---------- Recorded information
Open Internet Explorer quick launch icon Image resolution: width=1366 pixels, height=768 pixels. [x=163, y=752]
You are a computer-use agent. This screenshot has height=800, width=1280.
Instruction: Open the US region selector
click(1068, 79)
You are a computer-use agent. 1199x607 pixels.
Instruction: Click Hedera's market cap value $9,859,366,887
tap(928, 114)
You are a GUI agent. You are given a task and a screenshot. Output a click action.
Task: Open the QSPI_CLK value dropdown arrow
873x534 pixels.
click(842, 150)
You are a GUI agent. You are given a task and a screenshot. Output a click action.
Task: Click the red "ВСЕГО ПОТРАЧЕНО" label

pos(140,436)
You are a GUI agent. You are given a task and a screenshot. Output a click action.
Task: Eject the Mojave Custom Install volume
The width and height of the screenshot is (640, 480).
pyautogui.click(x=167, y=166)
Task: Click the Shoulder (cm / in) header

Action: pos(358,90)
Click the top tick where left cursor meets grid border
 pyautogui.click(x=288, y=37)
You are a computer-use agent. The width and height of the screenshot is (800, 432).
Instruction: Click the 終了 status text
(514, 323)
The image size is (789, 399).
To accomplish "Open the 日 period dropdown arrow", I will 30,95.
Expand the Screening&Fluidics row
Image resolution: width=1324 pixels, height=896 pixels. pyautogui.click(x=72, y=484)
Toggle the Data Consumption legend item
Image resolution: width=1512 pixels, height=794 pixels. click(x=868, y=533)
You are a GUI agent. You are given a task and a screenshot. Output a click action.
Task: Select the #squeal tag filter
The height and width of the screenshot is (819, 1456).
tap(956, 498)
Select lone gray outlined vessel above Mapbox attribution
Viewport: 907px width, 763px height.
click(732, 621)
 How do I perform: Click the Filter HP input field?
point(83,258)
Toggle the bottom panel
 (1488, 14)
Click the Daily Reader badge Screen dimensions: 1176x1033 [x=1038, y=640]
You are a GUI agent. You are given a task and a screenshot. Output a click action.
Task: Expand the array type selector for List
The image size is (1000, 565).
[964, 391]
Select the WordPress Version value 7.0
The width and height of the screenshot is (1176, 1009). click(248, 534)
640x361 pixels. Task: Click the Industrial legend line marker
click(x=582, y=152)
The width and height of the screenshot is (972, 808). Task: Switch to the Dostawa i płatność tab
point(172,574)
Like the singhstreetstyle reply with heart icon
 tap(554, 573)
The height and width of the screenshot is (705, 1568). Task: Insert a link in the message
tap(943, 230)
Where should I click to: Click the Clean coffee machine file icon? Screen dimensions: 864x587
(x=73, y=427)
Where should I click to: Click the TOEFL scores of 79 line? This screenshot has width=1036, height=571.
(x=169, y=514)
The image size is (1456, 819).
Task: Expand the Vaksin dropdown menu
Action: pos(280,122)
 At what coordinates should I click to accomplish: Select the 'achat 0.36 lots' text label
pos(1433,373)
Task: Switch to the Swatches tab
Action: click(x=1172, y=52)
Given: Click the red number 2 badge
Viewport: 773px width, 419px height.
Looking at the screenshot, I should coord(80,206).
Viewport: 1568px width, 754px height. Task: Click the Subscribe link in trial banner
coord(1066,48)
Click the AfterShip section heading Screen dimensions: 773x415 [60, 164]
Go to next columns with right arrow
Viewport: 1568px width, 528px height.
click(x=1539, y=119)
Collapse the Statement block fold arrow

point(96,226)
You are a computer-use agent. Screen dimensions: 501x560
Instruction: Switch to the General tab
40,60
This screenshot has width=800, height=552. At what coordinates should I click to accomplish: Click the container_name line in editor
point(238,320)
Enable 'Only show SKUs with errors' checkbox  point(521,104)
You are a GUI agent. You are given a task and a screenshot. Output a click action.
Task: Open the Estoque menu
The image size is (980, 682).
--------------------
§ **Task description**
Recast the lines starting with the one containing "Where should I click to: Click the TOEFL" and going on through the one containing "Action: pos(280,122)" as a Markdown table with the columns Row and Line. Number each row and omit any blank lines.

§ **Exercise solution**
| Row | Line |
|---|---|
| 1 | Where should I click to: Click the TOEFL scores of 79 line? This screenshot has width=1036, height=571. |
| 2 | (x=169, y=514) |
| 3 | The image size is (1456, 819). |
| 4 | Task: Expand the Vaksin dropdown menu |
| 5 | Action: pos(280,122) |